** EXERCISE DATA **
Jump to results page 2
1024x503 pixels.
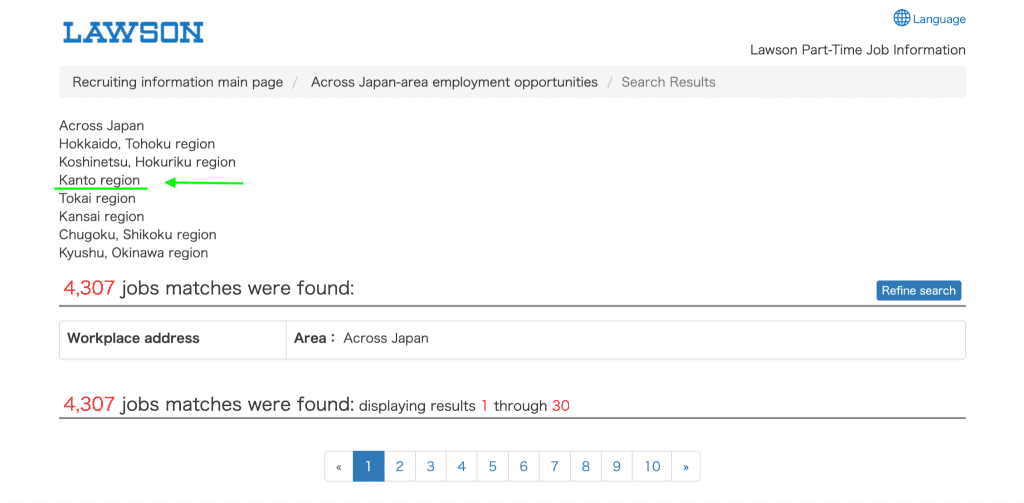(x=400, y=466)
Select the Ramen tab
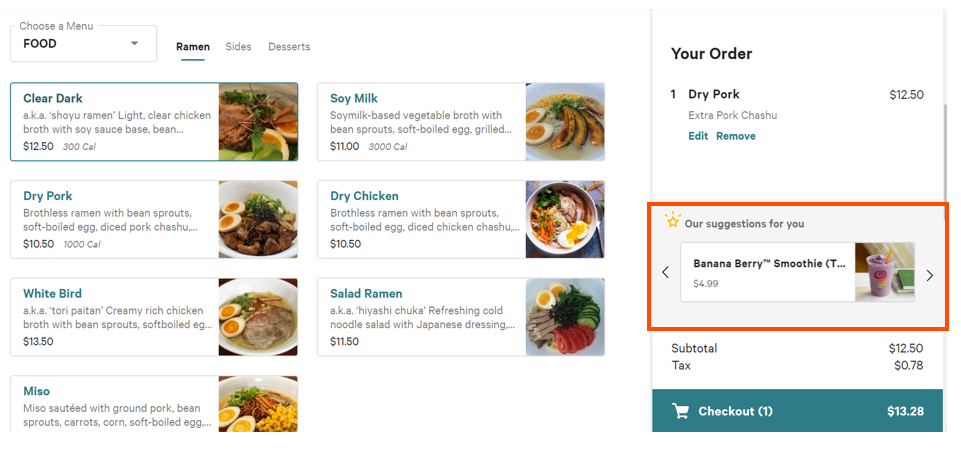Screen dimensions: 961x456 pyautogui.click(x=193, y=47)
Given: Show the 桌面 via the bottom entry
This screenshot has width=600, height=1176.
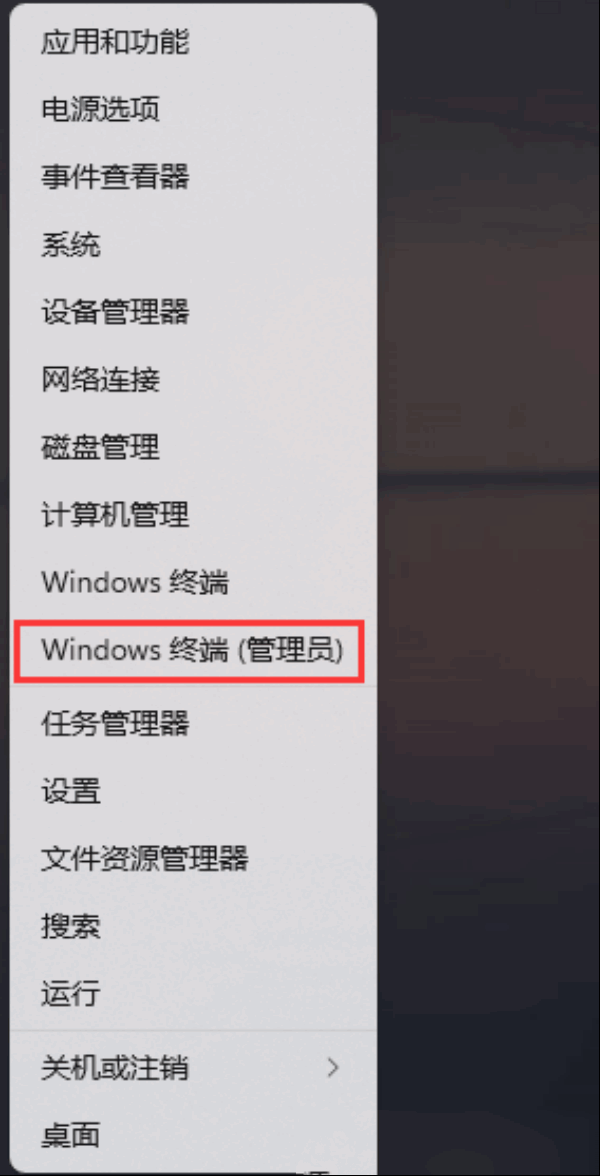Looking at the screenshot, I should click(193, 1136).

** WHAT THE EXERCISE ASKS **
What you return must be the entries above, exactly as they appear, without any pictures.

** TASK ANSWER **
Jump to results page 2
1024x503 pixels.
(x=400, y=466)
Select the Ramen tab
Screen dimensions: 961x456 pyautogui.click(x=193, y=47)
Given: Show the 桌面 via the bottom entry
This screenshot has width=600, height=1176.
Looking at the screenshot, I should click(193, 1136).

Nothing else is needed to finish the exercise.